If you’ve been reading that the Metropolitan Opera has cancelled “The Death of Klinghoffer” you’ve been reading it wrong.

Sneaky how they made a big announcement that is only half true in order to silence complaints that the opera is partly pregnant with anti-Semitism.

Europeans eat this up.
The worldwide telecast has been scrubbed, yes, you read that correctly, but live performances of this opera that justifies hell on earth will still be performed at Lincoln Center starting in October. I checked. The irony is too much from the Met website...

Which is happy to announce that tickets are available for performances Oct. 24 and glad to note that WHEELCHAIR LOCATIONS are available for needful patrons.

That much is in compliance with State and Federal guidelines, but were they laughing when they wrote that OUCH line?

Given the circumstances it comes across as mockery.

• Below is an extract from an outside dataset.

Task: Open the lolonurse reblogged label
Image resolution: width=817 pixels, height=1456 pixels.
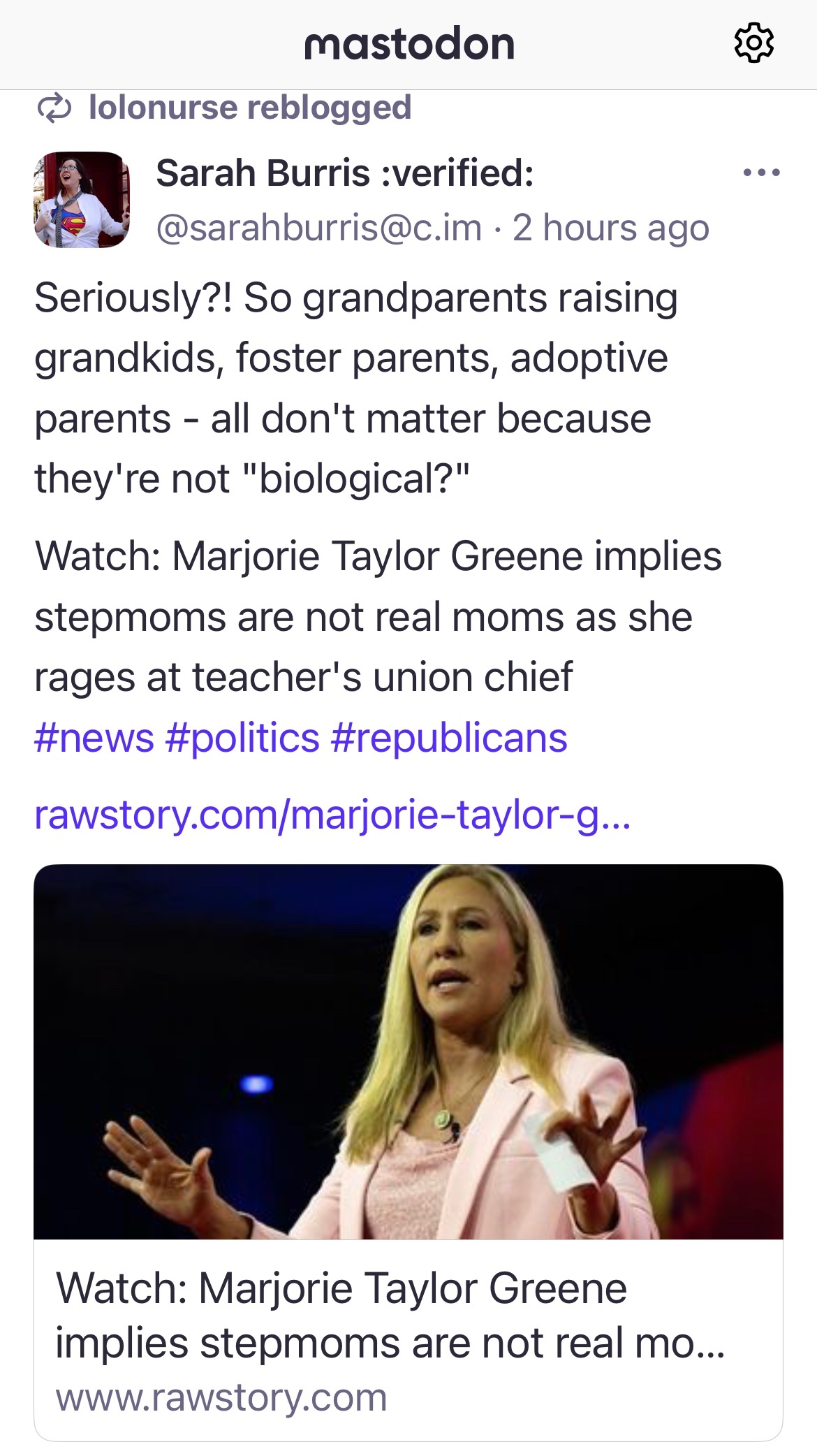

Many of us remember what happened as if it were yesterday. But it was 1985 when Palestinian Arab terrorists hijacked the Achille Lauro cruise ship and since this is what sub-humans do, they tossed Leon Klinghoffer overboard, a Jewish New Yorker, 69, and World War II hero -- while he was on deck sunbathing from his wheelchair.

At the time we thought that mankind had reached its lowest level of inhumanity, blissfully unaware that there was more to come.

But this was to be prelude to a world subsumed by Islamic terror…and it inspired composer John Adams to serenade murderous hijackers by means of an opera.

How have the mighty fallen?

We have gone from Beethoven’s Ode to Joy to Adams’ Ode to Terrorists.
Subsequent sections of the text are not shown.